> **Task item**: Below are records; extract exactly the lines from the one with "This screenshot has" through the final line, including both, but drop the pictures.
((
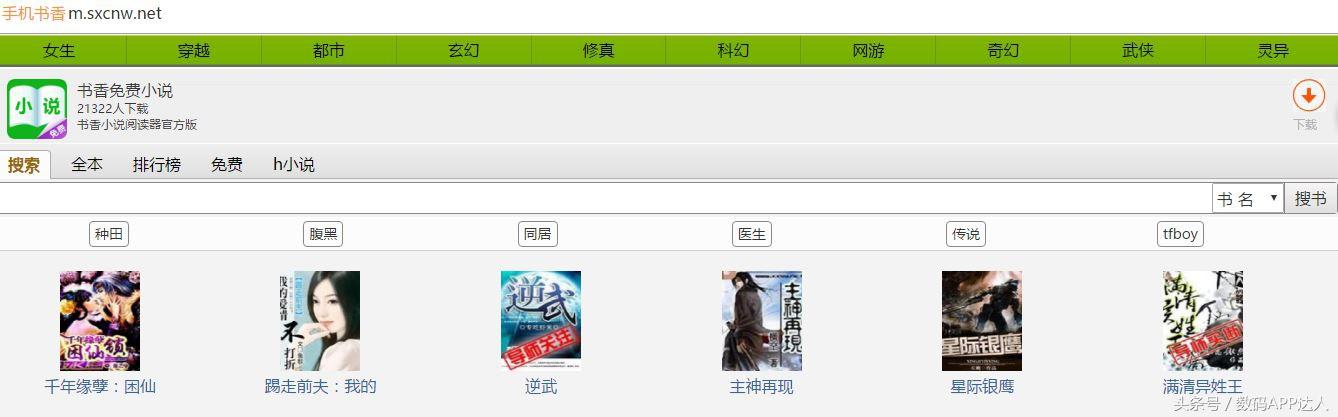Screen dimensions: 1338x417
Task: Click the empty book search input field
Action: pyautogui.click(x=605, y=199)
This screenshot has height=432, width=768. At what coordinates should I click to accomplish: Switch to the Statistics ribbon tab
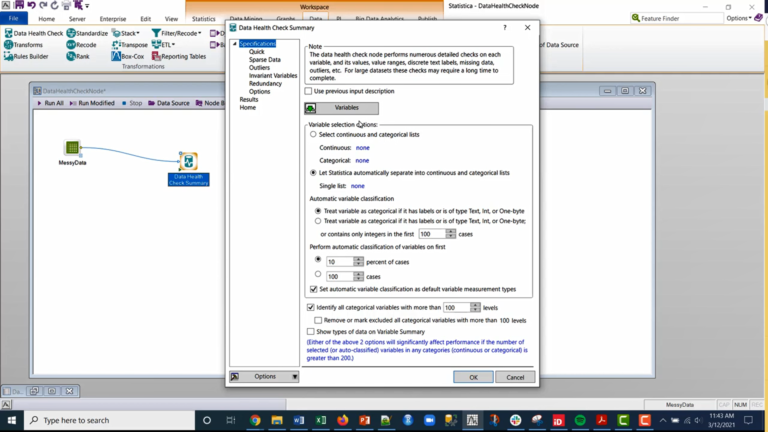[x=203, y=19]
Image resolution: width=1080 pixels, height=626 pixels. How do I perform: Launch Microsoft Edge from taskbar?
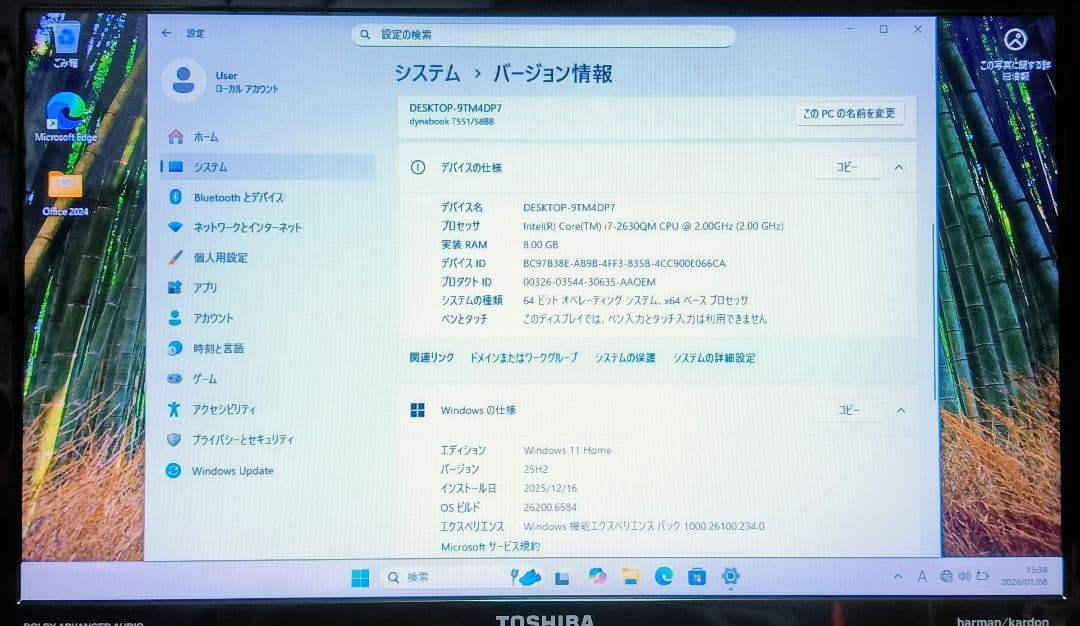tap(663, 576)
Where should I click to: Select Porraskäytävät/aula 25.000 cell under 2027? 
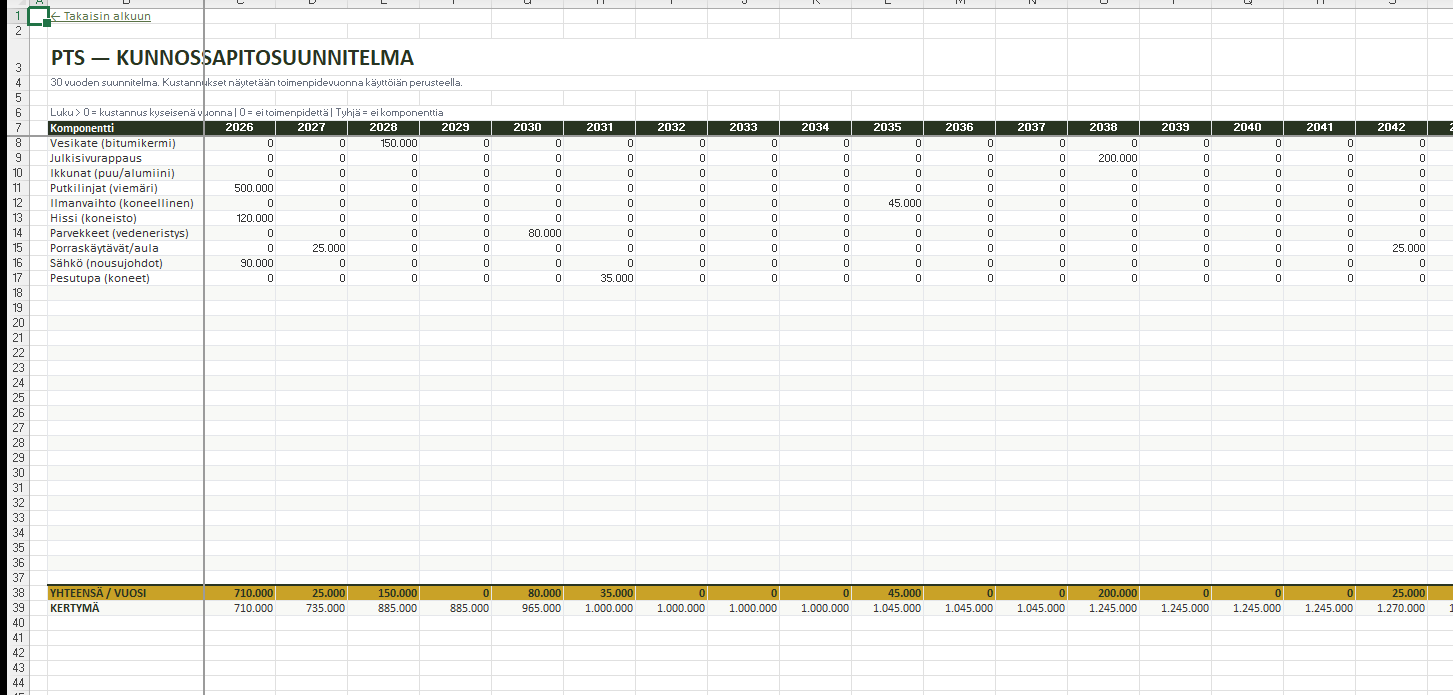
))
> **Solution to the problem**:
This screenshot has height=432, width=768. At what coordinates should I click to accomplish: Switch to the Statistics ribbon tab
[x=203, y=19]
Image resolution: width=1080 pixels, height=626 pixels. How do I perform: Launch Microsoft Edge from taskbar?
tap(663, 576)
Where should I click to: Select Porraskäytävät/aula 25.000 cell under 2027? 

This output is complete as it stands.